Former B.C. premier Christy Clark, departing provincial politics this week after resigning as Liberal leader and as an MLA, says her party's successor will not be bound by a Throne Speech from her government that adopted ideas from the New Democrats and the Green Party.
"My successor will be able to do whatever she or he chooses to do without me interfering in that, and they are going to do that with the caucus and the party," Ms. Clark said on Monday at what was likely her final news conference as party leader before exiting on Aug. 4. "I look forward to seeing what they choose to do."

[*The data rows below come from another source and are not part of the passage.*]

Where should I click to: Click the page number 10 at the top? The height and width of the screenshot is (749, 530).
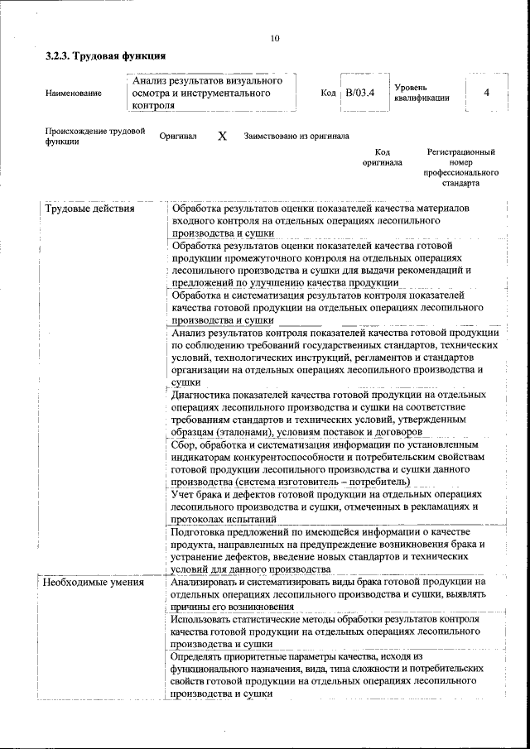[x=275, y=38]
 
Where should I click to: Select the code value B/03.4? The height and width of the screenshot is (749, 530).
[x=361, y=92]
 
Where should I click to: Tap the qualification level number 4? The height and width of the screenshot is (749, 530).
[x=487, y=92]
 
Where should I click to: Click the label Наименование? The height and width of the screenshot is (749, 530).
[x=74, y=93]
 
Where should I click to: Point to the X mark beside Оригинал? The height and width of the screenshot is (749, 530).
[x=222, y=136]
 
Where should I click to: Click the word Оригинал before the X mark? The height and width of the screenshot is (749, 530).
[x=178, y=136]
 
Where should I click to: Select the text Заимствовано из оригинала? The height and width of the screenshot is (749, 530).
[x=296, y=136]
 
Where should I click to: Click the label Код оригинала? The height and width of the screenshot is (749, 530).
[x=382, y=157]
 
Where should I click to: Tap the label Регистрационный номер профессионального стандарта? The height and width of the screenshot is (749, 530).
[x=461, y=168]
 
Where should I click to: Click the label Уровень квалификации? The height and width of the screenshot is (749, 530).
[x=422, y=92]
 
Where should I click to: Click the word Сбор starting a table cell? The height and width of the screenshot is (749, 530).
[x=184, y=444]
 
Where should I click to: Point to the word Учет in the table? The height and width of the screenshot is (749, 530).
[x=184, y=494]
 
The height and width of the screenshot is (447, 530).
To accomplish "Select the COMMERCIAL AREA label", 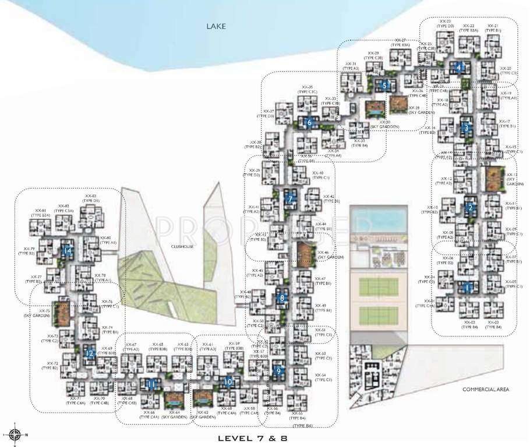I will tap(487, 389).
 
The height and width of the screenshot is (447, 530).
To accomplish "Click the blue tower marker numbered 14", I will tap(68, 251).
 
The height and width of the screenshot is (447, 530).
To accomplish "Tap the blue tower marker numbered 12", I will tap(90, 353).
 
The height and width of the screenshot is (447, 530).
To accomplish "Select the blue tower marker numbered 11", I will tap(151, 384).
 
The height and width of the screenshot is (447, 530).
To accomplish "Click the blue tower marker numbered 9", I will tap(279, 370).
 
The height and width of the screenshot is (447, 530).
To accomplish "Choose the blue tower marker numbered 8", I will tap(282, 297).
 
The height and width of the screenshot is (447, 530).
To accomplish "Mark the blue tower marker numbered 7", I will tap(290, 198).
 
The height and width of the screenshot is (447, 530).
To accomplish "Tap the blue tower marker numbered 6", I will tap(309, 123).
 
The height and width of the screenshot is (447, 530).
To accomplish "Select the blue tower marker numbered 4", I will tap(460, 68).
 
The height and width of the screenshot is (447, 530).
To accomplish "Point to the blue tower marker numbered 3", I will tap(465, 128).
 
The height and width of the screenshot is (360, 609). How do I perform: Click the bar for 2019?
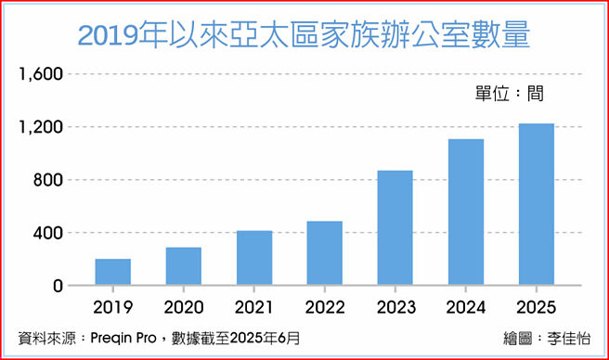coord(112,272)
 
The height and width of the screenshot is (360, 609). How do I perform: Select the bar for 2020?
coord(183,266)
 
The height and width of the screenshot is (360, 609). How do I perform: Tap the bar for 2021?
coord(254,258)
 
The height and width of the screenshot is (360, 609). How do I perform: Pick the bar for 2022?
coord(325,253)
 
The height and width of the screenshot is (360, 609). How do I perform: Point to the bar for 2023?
coord(395,228)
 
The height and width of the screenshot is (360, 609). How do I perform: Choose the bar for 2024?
coord(466,212)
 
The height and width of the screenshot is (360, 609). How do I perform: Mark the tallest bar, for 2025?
coord(536,204)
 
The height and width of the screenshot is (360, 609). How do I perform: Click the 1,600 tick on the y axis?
coord(39,74)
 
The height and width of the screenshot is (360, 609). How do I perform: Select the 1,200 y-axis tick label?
coord(39,127)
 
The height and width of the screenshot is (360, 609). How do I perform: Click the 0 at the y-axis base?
coord(57,286)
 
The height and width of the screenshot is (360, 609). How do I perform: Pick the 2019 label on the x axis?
coord(112,307)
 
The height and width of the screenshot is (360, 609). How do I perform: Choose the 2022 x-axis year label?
coord(325,307)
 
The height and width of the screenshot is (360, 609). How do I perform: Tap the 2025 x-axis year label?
coord(536,307)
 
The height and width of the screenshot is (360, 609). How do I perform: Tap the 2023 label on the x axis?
coord(395,307)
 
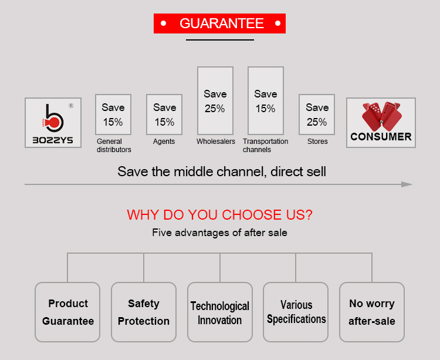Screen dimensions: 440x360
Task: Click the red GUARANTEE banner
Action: click(219, 23)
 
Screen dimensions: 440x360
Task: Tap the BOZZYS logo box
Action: click(53, 122)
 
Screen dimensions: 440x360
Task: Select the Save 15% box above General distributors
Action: click(113, 115)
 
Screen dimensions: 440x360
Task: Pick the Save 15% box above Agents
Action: click(164, 115)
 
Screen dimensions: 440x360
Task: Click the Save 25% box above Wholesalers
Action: click(215, 100)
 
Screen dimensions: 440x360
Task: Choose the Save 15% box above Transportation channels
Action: click(266, 100)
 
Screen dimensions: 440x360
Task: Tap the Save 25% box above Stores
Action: click(317, 115)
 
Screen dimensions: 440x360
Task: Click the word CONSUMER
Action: click(381, 137)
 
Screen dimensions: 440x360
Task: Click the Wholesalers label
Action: click(216, 142)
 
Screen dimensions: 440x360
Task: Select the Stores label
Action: click(317, 142)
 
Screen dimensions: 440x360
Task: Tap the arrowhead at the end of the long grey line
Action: click(407, 184)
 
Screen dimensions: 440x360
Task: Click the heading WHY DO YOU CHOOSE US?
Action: click(220, 215)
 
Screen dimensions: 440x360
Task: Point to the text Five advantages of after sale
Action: click(220, 233)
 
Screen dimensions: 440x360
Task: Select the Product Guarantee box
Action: click(67, 312)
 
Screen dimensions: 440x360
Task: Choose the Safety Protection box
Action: click(144, 312)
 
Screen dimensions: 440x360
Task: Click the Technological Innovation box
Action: click(220, 312)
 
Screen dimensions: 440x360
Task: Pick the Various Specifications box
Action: click(296, 312)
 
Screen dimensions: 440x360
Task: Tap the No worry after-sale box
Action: click(372, 312)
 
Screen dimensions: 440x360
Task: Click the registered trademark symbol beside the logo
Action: click(71, 106)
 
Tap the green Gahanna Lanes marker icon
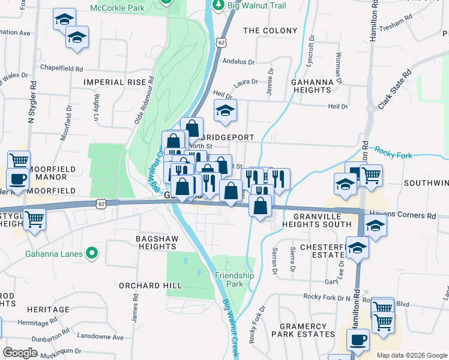91,254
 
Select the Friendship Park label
235,280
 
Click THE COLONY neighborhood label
270,31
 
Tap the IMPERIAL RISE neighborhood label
115,82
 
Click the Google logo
20,353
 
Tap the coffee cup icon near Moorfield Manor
17,178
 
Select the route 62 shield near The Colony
222,43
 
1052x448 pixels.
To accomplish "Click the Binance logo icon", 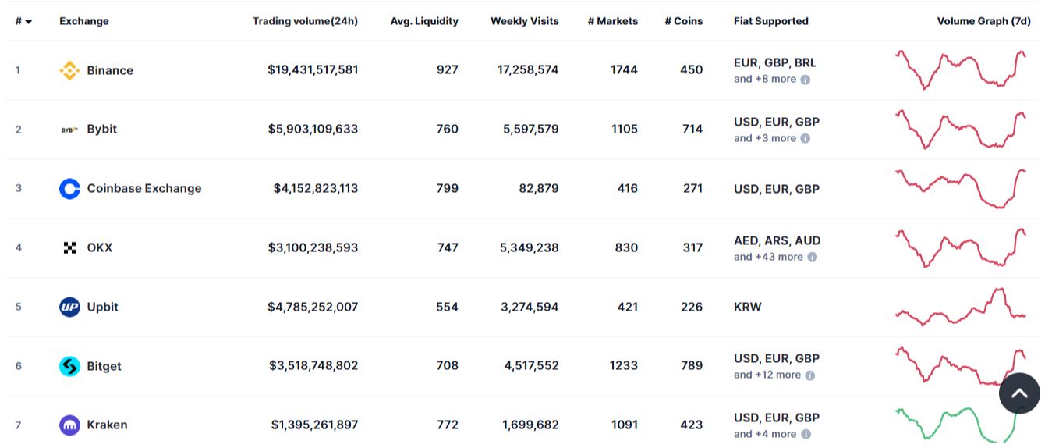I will (x=69, y=70).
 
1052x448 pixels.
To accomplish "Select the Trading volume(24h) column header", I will (x=305, y=21).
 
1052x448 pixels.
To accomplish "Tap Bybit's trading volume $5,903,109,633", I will (x=313, y=129).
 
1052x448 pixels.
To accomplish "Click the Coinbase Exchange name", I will (x=143, y=188).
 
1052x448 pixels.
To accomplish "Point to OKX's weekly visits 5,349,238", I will (x=529, y=247).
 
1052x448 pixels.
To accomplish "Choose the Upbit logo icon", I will (x=69, y=307).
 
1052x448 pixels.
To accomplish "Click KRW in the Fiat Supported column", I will (x=747, y=307).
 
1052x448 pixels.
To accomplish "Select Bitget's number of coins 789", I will (x=691, y=365).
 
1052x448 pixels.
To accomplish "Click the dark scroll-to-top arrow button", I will (x=1019, y=393).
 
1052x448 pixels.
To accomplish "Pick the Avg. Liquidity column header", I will (x=424, y=21).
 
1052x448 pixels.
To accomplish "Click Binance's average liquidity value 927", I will (x=447, y=69).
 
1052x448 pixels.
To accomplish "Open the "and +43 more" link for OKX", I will (x=768, y=257).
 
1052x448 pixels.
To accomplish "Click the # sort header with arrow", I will (x=23, y=21).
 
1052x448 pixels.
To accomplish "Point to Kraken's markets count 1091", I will (x=624, y=425).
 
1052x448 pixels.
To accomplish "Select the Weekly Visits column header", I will (x=524, y=21).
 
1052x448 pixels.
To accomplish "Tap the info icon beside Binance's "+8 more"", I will (x=806, y=80).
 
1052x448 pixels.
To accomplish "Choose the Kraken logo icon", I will (x=69, y=425).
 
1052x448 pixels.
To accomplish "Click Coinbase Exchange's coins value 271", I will (x=692, y=188).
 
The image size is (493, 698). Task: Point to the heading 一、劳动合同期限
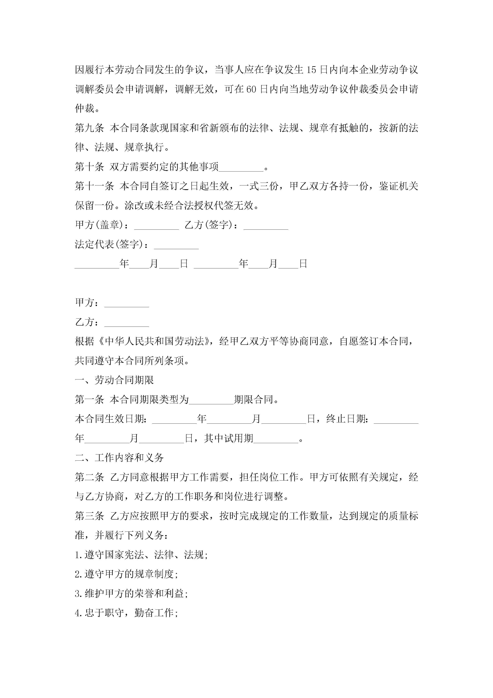click(x=114, y=380)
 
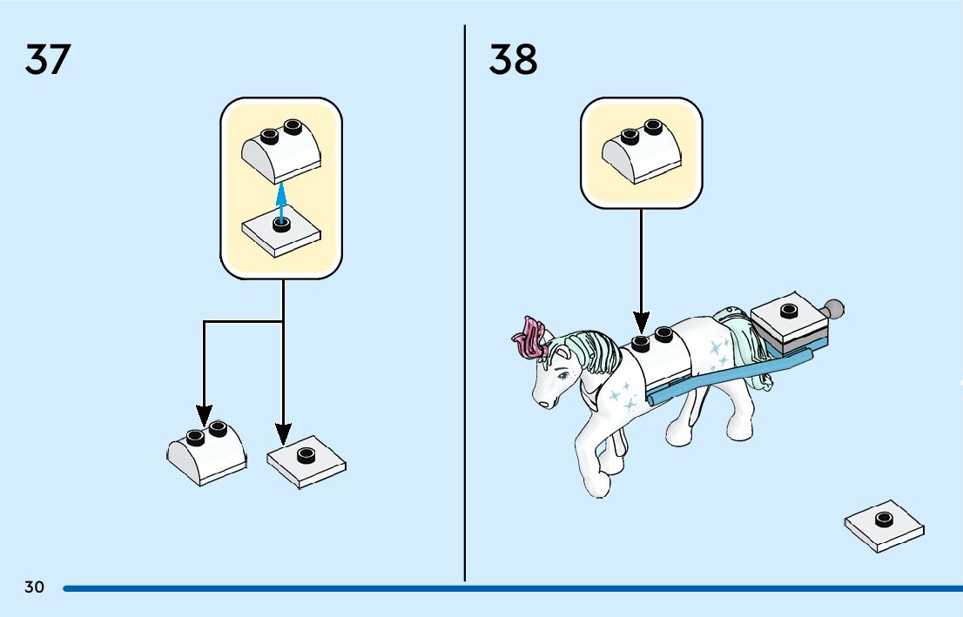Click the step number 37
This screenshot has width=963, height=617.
[47, 59]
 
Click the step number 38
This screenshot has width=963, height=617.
[513, 59]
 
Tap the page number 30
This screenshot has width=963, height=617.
[34, 587]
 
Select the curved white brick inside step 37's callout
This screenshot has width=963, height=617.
[281, 147]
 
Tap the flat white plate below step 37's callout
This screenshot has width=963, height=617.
[306, 461]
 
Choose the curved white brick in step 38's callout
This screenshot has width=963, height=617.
[642, 149]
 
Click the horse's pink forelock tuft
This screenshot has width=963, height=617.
[529, 339]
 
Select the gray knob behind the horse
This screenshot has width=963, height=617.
[834, 309]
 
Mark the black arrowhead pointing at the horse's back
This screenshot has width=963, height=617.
[641, 324]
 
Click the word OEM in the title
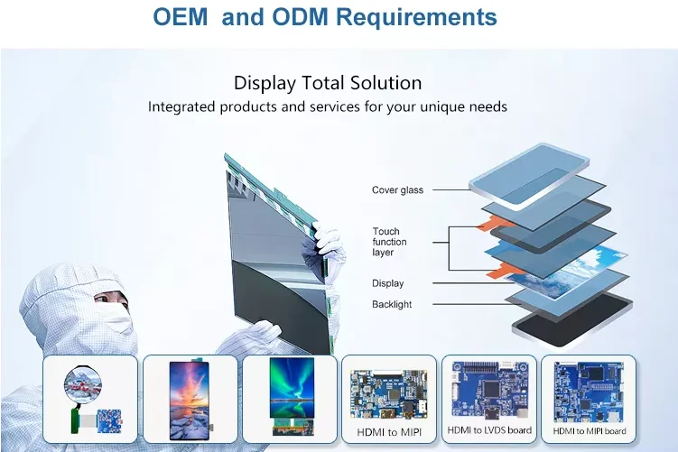click(x=181, y=17)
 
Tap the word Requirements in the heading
click(x=416, y=17)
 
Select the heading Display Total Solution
click(x=328, y=83)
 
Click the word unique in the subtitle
click(x=441, y=106)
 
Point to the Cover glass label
click(x=397, y=190)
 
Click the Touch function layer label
click(x=389, y=242)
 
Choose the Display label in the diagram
click(x=388, y=283)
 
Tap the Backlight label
click(x=392, y=304)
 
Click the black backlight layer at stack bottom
click(x=572, y=319)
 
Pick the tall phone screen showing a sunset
click(x=190, y=401)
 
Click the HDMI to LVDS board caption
click(x=489, y=430)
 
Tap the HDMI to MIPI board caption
click(x=590, y=431)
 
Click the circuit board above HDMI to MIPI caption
click(x=389, y=394)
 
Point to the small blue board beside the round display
click(x=109, y=421)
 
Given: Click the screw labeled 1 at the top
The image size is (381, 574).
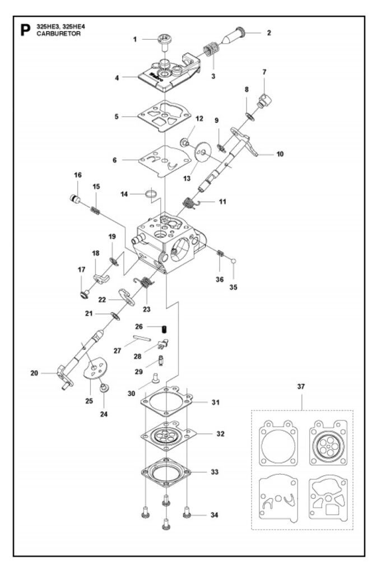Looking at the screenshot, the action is (x=165, y=41).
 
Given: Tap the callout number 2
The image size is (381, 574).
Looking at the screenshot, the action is (x=269, y=33).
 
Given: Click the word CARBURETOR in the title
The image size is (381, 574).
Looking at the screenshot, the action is (x=59, y=34).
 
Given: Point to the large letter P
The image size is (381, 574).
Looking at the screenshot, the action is (x=25, y=30).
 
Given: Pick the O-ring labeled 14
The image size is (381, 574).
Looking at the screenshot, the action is (x=151, y=193).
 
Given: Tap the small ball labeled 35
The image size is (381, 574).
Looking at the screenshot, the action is (x=234, y=261).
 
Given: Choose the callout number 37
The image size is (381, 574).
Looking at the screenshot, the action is (x=301, y=387).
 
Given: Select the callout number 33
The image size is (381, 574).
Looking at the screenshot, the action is (x=215, y=472).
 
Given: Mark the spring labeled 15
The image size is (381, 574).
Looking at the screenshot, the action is (x=95, y=211).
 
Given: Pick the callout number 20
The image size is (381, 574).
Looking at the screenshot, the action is (x=34, y=373).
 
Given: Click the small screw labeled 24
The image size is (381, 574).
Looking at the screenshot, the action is (x=104, y=387).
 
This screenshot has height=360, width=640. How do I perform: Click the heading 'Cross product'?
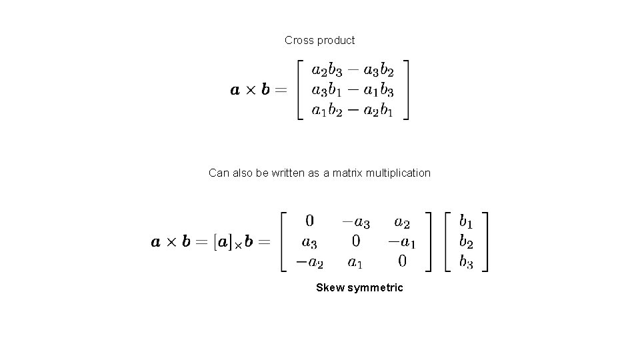319,40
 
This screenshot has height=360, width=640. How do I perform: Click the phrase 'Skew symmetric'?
359,288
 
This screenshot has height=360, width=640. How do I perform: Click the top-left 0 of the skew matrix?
310,221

Ms. Clark, who was first elected to the legislature in 1996 and served as premier for the past six years, said one thing is clear for now: "I am done with public life. Politics isn't a happy job. It's not a fun job, really. It's a fulfilling job and it's really interesting and I loved doing it."
In a bid to remain in office, Ms. Clark's beleaugered Liberals, reduced to a minority in the May election, tabled a Throne Speech in June that offered a wholesale remake of the party's election campaign. It came as defeat in the legislature became a near certainty.
The Liberals promised to ban corporate and union donations, hold a referendum on electoral reform, eliminate or work to eliminate tolls on a pair of Lower Mainland bridges, and increase the carbon tax. These were among other pledges that were either not in their platform or borrowed from the other parties.
Ms. Clark said Liberals may support "some of the same principles" as the NDP, but have different approaches.
She cited the NDP's commitment to $10-per-day daycare. "That's not a good plan. But there is a good plan we can come up with to expand daycare for people."
The NDP and the Greens ousted the Liberals in a confidence vote and the Lieutenant-Governor asked the New Democrats to form a new government with Green support. John Horgan is now Premier and the Liberals find themselves out of power for the first time in 16 years.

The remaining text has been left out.